International Women’s Day 2021

Written by Dr Lorraine Greaves, Past President of International Network of Women Europe

A profound shock to our societies and economies, the COVID-19 pandemic underscores society’s reliance on women both on the front line and at home, while simultaneously exposing structural inequalities across every sphere, from health to the economy, security to social protection’. 

UN Women

Three short years ago in Cape Town at the World Conference on Tobacco or Health, International Women’s Day was dedicated to highlighting the impact of women on tobacco control and the impact of tobacco on women and girls. It was a day of celebration and optimism, as an entire conference focused on issues of health equity, gender, science and tobacco policy.  Key speakers from around the world opened a conference that was gender balanced and for the first time, highlighted a stream of content on health equity. 

On this International Women’s Day, much has changed. The status of the world’s women is even more precarious than usual, and progress of the last few decades is threatened as we deal with the impact of COVID-19. Across the world, women are experiencing serious threats to our mental and physical health from significant increases in domestic violence, caring burdens and caregiver stress, job losses and economic instability. At the same time, women are disproportionately represented among health care workers and facing the direct threat of COVID-19 exposure.  

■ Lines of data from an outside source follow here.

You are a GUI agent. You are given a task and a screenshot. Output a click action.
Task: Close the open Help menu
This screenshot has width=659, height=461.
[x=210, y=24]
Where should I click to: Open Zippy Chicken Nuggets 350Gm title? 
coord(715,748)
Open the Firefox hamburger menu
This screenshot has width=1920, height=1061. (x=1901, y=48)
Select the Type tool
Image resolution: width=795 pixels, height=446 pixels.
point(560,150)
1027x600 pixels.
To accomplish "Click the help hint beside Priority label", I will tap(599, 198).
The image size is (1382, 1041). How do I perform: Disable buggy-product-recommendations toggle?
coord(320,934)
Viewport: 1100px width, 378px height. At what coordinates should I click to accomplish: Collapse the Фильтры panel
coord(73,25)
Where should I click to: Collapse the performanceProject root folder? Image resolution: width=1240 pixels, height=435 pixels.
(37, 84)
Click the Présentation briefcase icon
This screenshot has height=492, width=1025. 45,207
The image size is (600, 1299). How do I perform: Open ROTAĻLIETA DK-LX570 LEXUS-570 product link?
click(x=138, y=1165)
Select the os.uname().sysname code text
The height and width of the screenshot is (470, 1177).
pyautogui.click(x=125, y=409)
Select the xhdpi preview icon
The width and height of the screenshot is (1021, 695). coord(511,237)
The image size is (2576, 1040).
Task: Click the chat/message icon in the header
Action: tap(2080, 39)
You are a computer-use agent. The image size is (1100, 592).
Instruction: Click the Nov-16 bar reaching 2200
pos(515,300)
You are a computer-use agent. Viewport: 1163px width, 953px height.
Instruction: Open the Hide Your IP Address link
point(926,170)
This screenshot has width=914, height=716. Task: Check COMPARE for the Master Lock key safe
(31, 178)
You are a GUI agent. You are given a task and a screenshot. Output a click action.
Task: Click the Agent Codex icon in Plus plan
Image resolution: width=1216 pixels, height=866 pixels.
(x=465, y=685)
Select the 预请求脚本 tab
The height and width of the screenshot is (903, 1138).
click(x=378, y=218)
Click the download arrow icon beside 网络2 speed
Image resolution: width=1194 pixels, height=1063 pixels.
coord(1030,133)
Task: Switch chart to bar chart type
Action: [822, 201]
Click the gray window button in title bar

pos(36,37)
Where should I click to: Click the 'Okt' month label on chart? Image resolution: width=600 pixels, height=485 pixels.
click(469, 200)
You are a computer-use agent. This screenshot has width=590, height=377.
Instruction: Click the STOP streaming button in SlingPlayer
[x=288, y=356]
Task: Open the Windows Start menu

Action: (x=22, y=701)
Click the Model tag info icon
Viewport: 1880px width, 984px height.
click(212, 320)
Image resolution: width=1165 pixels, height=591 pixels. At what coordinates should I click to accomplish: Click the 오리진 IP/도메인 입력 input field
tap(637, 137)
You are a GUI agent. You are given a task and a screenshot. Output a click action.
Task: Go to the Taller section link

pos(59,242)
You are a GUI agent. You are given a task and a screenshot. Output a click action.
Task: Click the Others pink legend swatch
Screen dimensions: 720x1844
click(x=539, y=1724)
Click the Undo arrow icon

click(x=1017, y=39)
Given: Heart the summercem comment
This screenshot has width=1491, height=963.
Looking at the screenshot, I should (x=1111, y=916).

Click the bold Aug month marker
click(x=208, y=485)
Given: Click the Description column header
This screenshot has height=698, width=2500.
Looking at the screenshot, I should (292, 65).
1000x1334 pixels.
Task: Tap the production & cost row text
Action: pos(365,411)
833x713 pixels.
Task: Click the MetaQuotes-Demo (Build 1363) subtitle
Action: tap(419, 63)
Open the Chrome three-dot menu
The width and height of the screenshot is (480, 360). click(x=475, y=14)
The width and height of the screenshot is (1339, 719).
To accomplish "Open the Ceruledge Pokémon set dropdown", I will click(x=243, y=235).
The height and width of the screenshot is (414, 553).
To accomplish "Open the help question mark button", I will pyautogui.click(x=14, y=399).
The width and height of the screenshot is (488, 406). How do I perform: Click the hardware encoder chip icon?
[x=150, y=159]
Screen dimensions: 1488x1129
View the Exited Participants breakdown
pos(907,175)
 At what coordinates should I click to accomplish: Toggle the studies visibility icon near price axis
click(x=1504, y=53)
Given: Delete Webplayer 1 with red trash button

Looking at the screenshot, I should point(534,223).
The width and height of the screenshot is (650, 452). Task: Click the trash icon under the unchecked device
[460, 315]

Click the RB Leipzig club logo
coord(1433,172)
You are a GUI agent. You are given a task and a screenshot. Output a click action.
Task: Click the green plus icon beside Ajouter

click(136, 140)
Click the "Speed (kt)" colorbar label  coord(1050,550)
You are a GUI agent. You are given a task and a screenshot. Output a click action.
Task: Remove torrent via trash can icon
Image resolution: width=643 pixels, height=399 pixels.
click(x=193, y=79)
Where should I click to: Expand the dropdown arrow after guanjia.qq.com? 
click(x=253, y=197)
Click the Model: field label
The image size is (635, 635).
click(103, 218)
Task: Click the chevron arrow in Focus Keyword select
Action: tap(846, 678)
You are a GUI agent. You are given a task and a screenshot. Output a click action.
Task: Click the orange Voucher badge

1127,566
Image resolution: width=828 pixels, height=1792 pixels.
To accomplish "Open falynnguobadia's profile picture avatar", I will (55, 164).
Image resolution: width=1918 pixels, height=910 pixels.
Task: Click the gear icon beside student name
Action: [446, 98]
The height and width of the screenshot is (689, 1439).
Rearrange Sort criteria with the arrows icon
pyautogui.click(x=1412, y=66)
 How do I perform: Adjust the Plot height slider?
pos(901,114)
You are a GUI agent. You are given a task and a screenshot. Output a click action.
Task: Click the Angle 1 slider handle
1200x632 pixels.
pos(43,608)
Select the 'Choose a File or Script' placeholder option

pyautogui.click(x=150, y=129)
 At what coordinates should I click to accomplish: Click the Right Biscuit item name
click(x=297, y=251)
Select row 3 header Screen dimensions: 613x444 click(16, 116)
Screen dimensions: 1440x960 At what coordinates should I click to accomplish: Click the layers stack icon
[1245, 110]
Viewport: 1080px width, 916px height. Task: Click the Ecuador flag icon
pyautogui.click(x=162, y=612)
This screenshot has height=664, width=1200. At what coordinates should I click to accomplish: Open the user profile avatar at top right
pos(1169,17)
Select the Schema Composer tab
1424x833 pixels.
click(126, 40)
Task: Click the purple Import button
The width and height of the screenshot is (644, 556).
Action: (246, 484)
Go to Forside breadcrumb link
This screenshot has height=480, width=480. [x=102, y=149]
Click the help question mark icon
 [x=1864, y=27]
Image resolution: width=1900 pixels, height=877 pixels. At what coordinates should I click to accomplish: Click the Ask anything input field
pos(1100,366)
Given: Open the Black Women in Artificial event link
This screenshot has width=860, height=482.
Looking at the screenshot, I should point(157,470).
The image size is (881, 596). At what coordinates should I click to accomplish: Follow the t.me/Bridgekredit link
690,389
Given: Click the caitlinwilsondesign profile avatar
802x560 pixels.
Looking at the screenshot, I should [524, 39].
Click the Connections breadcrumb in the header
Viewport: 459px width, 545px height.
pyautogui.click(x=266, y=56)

These new pressures and realities frame the many pre-existing threat to women from tobacco use, tobacco industry exploitation and tobacco farming and the consistent lack of sex and gender specific research, tobacco treatment, health promotion or policy in response. For women whose health is being destroyed by COVID-19, tobacco use complicates treatment and undermines hopes for recovery. For women whose economic lives have been shattered by the pandemic, the lure of jobs in tobacco farming and the false advertising of the tobacco industry add a new layer to the ongoing exploitation of the world’s most vulnerable groups.   

The International Network of Women Against Tobacco (INWAT) is a 30 year old network of women and men who have long cared about the links between tobacco use and gender equity. The calls we made in Cape Town in 2018 for more commitment from men and mainstream tobacco control agencies to understanding and acting on tobacco and women and women’s equality are even more crucial today.  

As COVID-19 has highlighted, the issues that generally concern tobacco control organizations are in fact interlinked with women’s rights, human rights, economic security, violence against women and mental health movements. Denying these links is no longer an option. The world’s women are depending on action and success in fore-fronting women’s issues, gender equity and sex and gender science in all that we do going forward.  

IWD celebrations often involve men and generate respect for women’s contributions to public life across the world. This year, it is absolutely crucial for men and mainstream tobacco control to step up and act–locally, regionally, or internationally–to call for funding, science, policy and legislation that not only prevents women’s tobacco use, abuses of women’s rights, and exploitation, but takes us a lot closer to gender equity. This requires active choices and positive actions by men and tobacco control organizations. That means making efforts to generate health and gender equity at the same time, in mandates, processes and content of all that is planned in tobacco control. Most of the world’s population is waiting.